Gagner plus, mais à condition d’enseigner plus. Emmanuel Macron a présenté son programme de réélection jeudi, au cours d’une conférence de presse fleuve. Et comme annoncé dans sa Lettre au Français, par laquelle il a officialisé sa candidature à sa succession le 3 mars, il entend faire de l’école l’un des principaux chantiers d’un second quinquennat. Emmanuel Macron promet d’investir 12 millions d’euros dans l’Education et la jeunesse. Il compte établir « un pacte nouveau pour les enseignants », qui sera défini en début de mandat par une large concertation au niveau national de « toutes les parties prenantes ». L’objectif : définir le cadre d’une augmentation de la rémunération des enseignants. Emmanuel Macron a toutefois indiqué qu’elle se ferait sur la base de « nouvelles missions ». En lieu et place d’une revalorisation générale, telle que la proposent certains candidats à la présidentielle comme Anne Hidalgo, le chef de l’Etat veut lier la hausse des salaires à la mise en place de missions pédagogiques spécifiques, par exemple le remplacement d’un collègue absent, la participation à la vie périscolaire ou encore un investissement dans le suivi individualisé des élèves.

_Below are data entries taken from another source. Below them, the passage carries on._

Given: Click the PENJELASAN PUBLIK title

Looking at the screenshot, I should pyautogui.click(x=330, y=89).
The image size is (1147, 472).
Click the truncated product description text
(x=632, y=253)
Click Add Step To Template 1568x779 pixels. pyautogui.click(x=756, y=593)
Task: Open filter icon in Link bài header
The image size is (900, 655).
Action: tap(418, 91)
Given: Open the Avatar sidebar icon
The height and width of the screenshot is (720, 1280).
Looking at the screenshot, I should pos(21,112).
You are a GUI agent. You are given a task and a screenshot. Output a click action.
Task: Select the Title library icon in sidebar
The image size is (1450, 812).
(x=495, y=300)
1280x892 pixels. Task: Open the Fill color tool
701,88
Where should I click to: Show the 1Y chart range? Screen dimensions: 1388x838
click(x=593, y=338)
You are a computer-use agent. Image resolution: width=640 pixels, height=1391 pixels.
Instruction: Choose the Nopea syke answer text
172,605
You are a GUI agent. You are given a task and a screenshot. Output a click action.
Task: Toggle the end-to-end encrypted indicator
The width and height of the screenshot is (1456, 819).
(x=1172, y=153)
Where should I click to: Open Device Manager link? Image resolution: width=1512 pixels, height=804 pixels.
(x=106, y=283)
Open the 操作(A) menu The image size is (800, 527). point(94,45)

Une conception de l’enseignement inspirée du monde de l’entreprise
Autre mesure phare : renforcer l’autonomie des établissements, avec la possibilité pour les directeurs « de récuser des profils (d’enseignants) et de participer à la décision d’en recruter d’autres. » « Nous sommes face à l’abandon du modèle républicain au profit d’un modèle entrepreneurial à l’anglo-saxonne », dénonce auprès de Public Sénat Pierre Ouzoulias, sénateur communiste des Hauts-de-Seine, également vice-président de la commission de la culture, de l’éducation et de la communication. Cet élu pointe la mise en place d’une logique comptable déterminée par des facteurs de rentabilité. « On tend à faire du chef d’établissement un chef d’entreprise, puisqu’après tout, un chef, c’est fait pour cheffer », s’agace-t-il.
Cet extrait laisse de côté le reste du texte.